Not here doesn’t mean not at all . Does she want more? Are things shifting in my favor? “Milo didn’t come back last night.”
Gina’s brow furrows in concentration, her lips pressing together as she places the next Steri-Strip.
“Did you break off the wedding?”
“No.”
Damn it. I take a deep breath and let it out slowly. That’s okay. There’s still time, and I’m confident she’s interested in more kissing. “You feel this spark between us, don’t you?”
She studies her handiwork, then takes a small step back, my hands slipping from her T-shirt. But her gaze meets mine, and she nods.
“You don’t feel it with him.” It’s not a question.
She sighs. “Can we not talk about this?”
There’s still time—two more weeks until I’ll have to sign the divorce papers.
But I have the whole summer to change her mind.
Up until she says ‘I do’ to him. “Okay,” I say, getting to my feet, careful to keep my voice low.
“But I want you to know I meant every vow I made that night, and now that I know you better—I’d marry you all over again. ”

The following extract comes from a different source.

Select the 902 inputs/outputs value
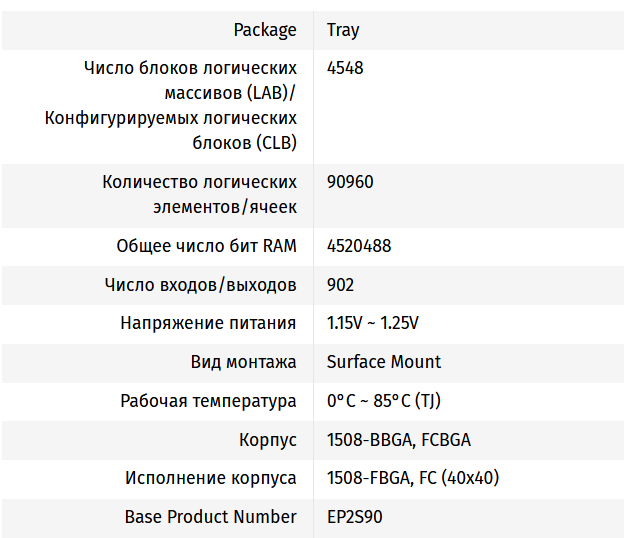 click(x=340, y=285)
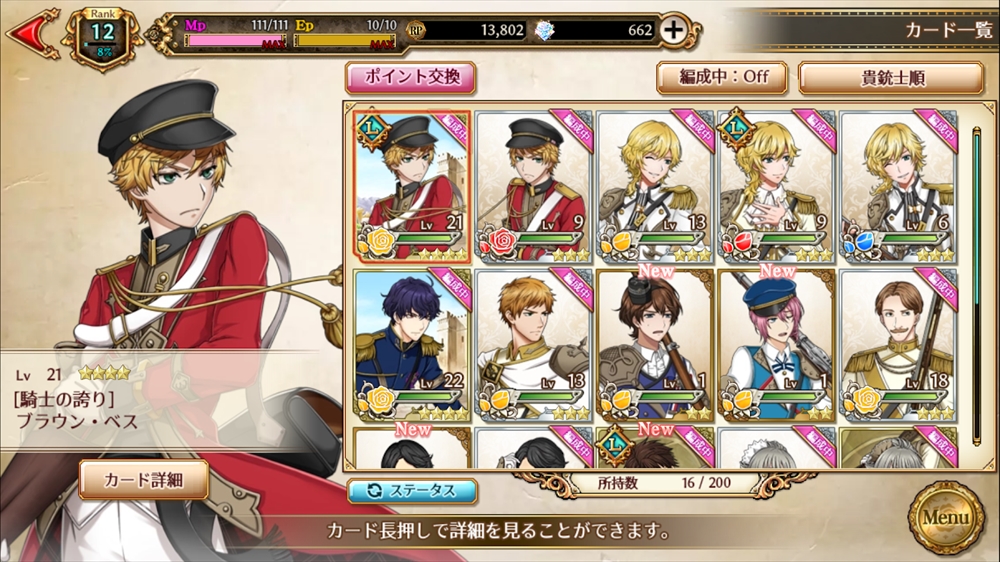
Task: Toggle the 編成中: Off filter
Action: point(723,78)
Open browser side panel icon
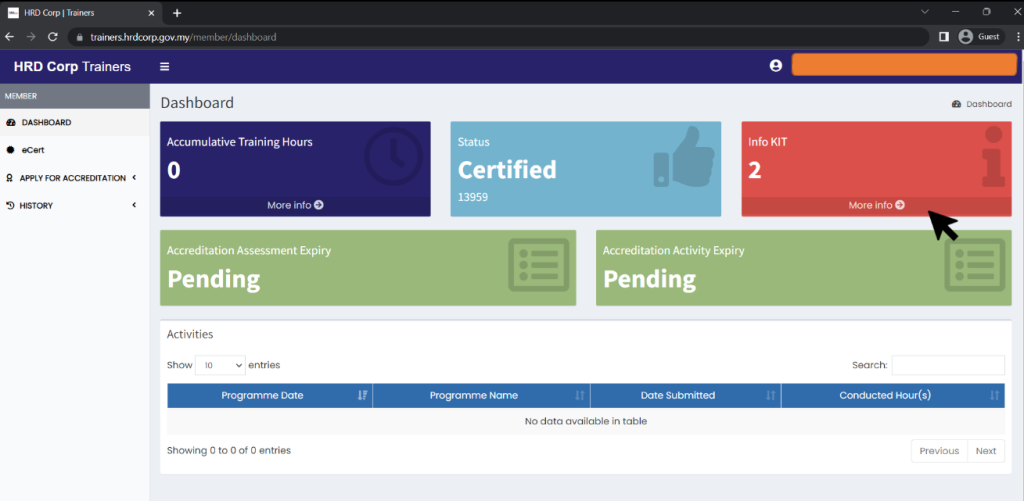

The look on her face might be anguish or frustration or maybe yearning. Whatever it is, it’s full of emotions she’s barely containing.
“You need a day off,” I say, changing the subject. I don’t want to push her too hard or too fast. “A real one,” I add before she can protest that she has Mondays and Tuesdays off. She does, but we both know she’ll be working, if not at Happy Lake, for someone in Havenwood.
“I need to get back to work,” she says, sidestepping the argument.